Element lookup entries
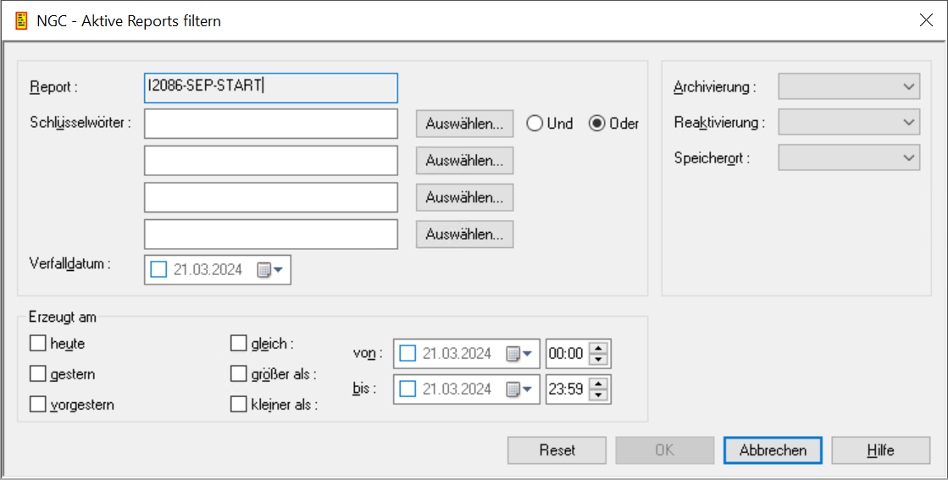The image size is (948, 480).
Task: Select the 'Oder' radio button
Action: pos(597,124)
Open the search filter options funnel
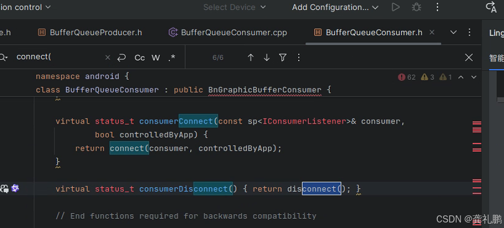This screenshot has height=228, width=504. coord(283,58)
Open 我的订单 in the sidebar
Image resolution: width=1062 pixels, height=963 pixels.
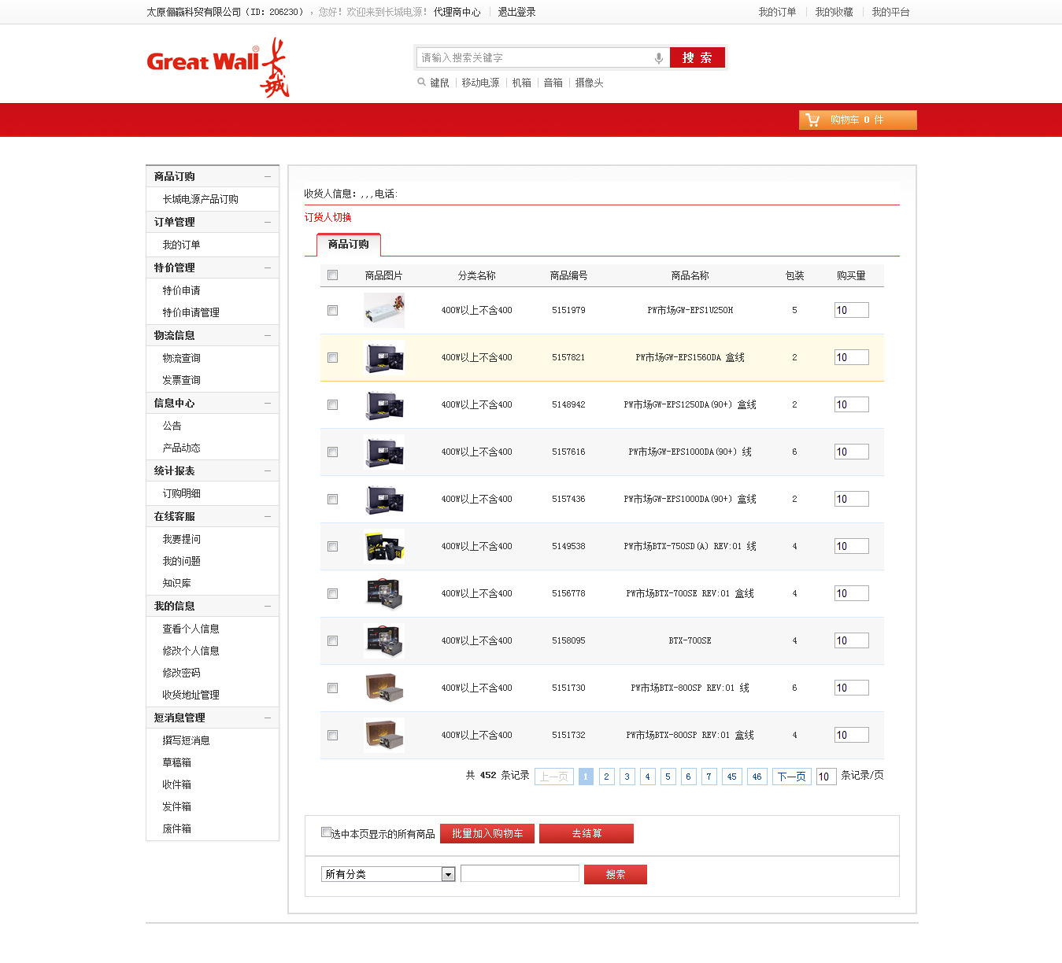[181, 245]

**Task goal**
Recast every line of the entries above as a Markdown table with the columns "Row" and "Line," numbering each row and skipping blank lines. Leave the pictures out.

**Full output**
| Row | Line |
|---|---|
| 1 | The image size is (948, 480). |
| 2 | Task: Select the 'Oder' radio button |
| 3 | Action: pos(597,124) |
| 4 | Open the search filter options funnel |
| 5 | This screenshot has height=228, width=504. coord(283,58) |
| 6 | Open 我的订单 in the sidebar |
| 7 | Image resolution: width=1062 pixels, height=963 pixels. |
| 8 | [181, 245] |